Downloading files from a site with javascript links

1

I sometimes find sites that post content (files) as javascript links. In cases where the links are posted with the traditional <a href="..."> construct, one can easily parse the HTML, find the link and download the content. Even applications like Acrobat are able to handle this and generate a PDF of the relevant area of a site.

Not so with javascript links.

Here is an example of a site which has content (public access, no login or password required) but uses javascript links.

How does one go about downloading the PDF files here programmatically?
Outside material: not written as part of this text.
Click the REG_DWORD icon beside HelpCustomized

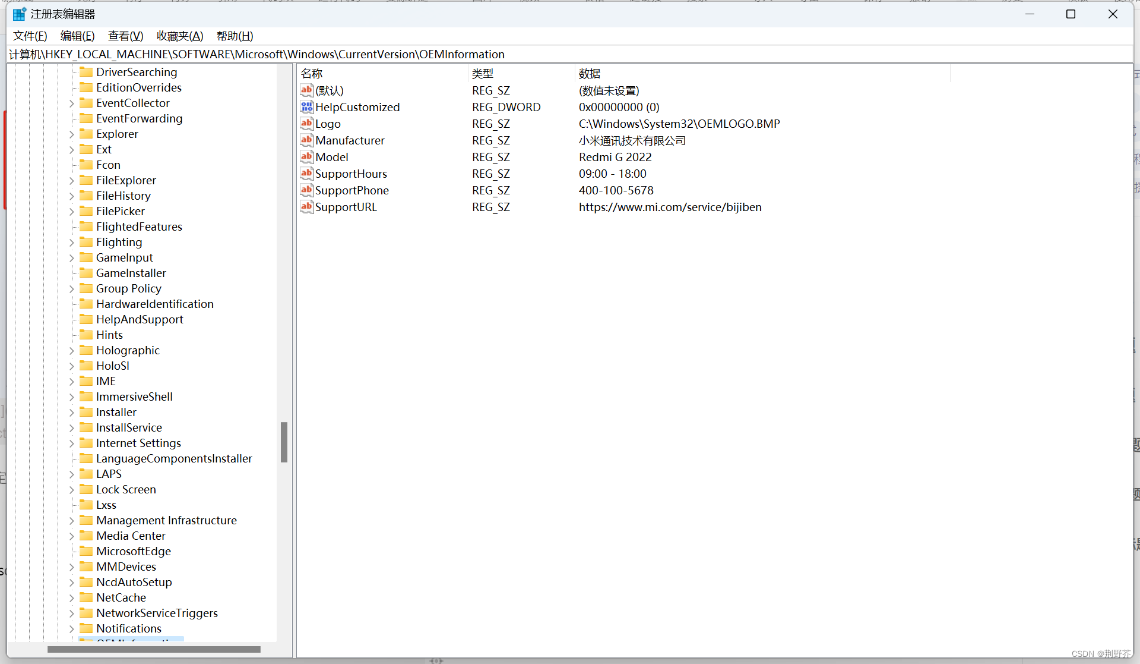tap(306, 107)
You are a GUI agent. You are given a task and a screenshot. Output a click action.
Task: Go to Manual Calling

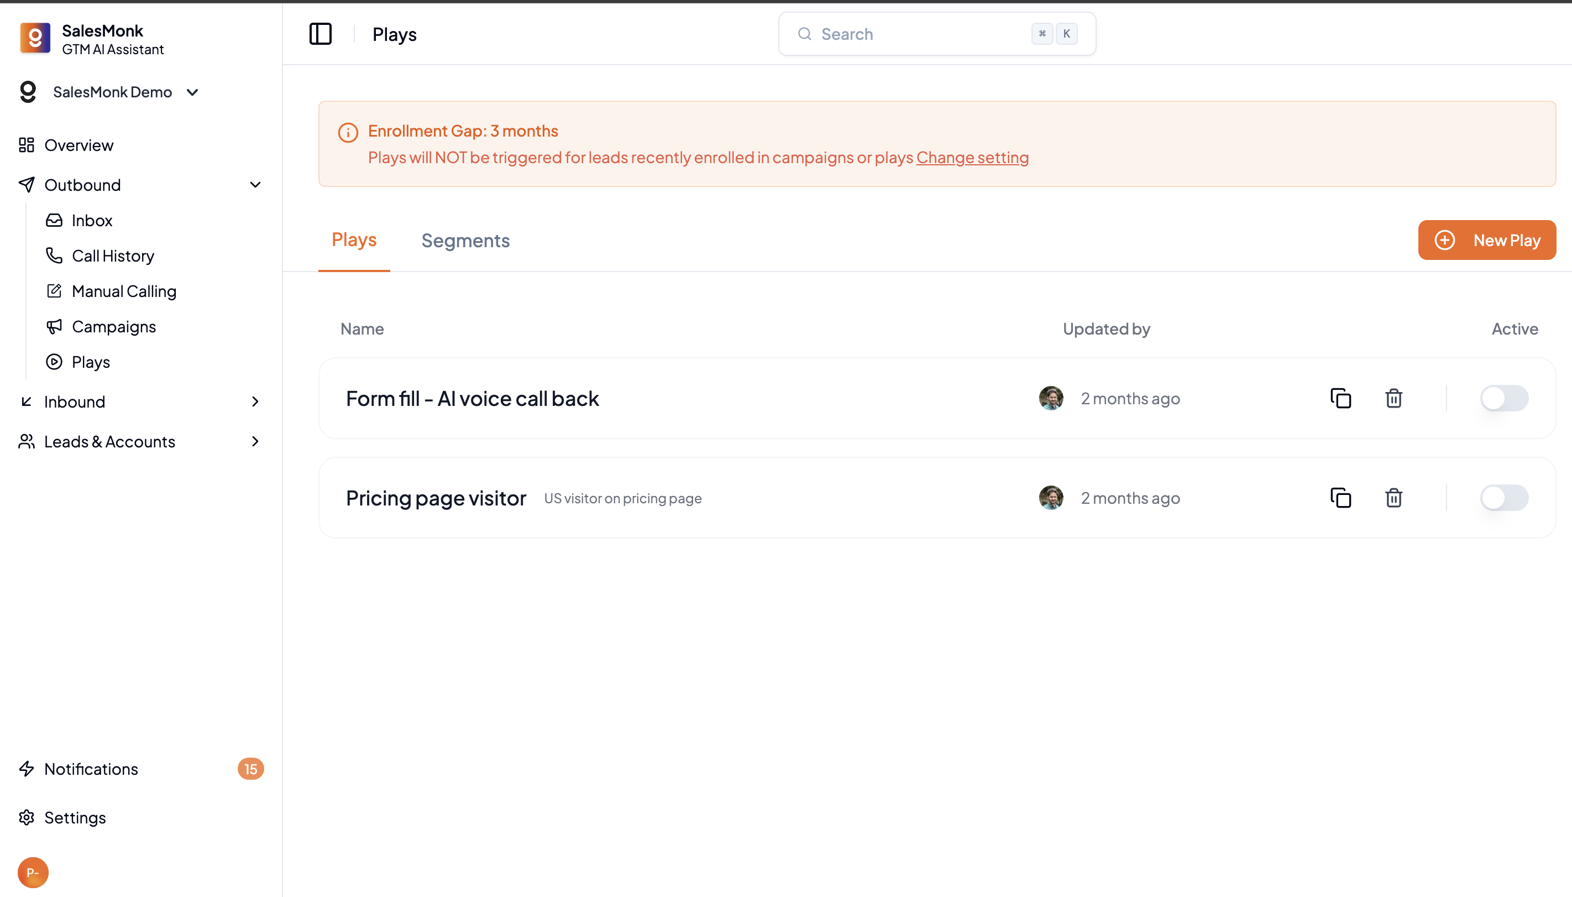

http://www.oml.ago.state.ma.us/

There are tabs for each year, take this one for 2013.

http://www.oml.ago.state.ma.us/Default.aspx?sectionYear=1&year=2013

There are several hundred links here but short of clicking on each one I can't figure any way of finding the target and downloading them.

amrith

Posted 2014-02-04T12:02:43.327

Reputation: 111

@Leonid, I didn't have a particular language in mind. I was hoping it would be a shell script but if it means programming it in some language then I'd assume that java would be option #1. Thx. – amrith – 2014-02-04T12:08:07.760

Answers

1

Two options spring to mind (neither of them Java):

  1. Write a JavaScript bookmarklet that you can click on in your browser and scrape the DOM elements after the page you want to scrape has loaded and the JS has executed. This will work but won't scale for a large number of pages.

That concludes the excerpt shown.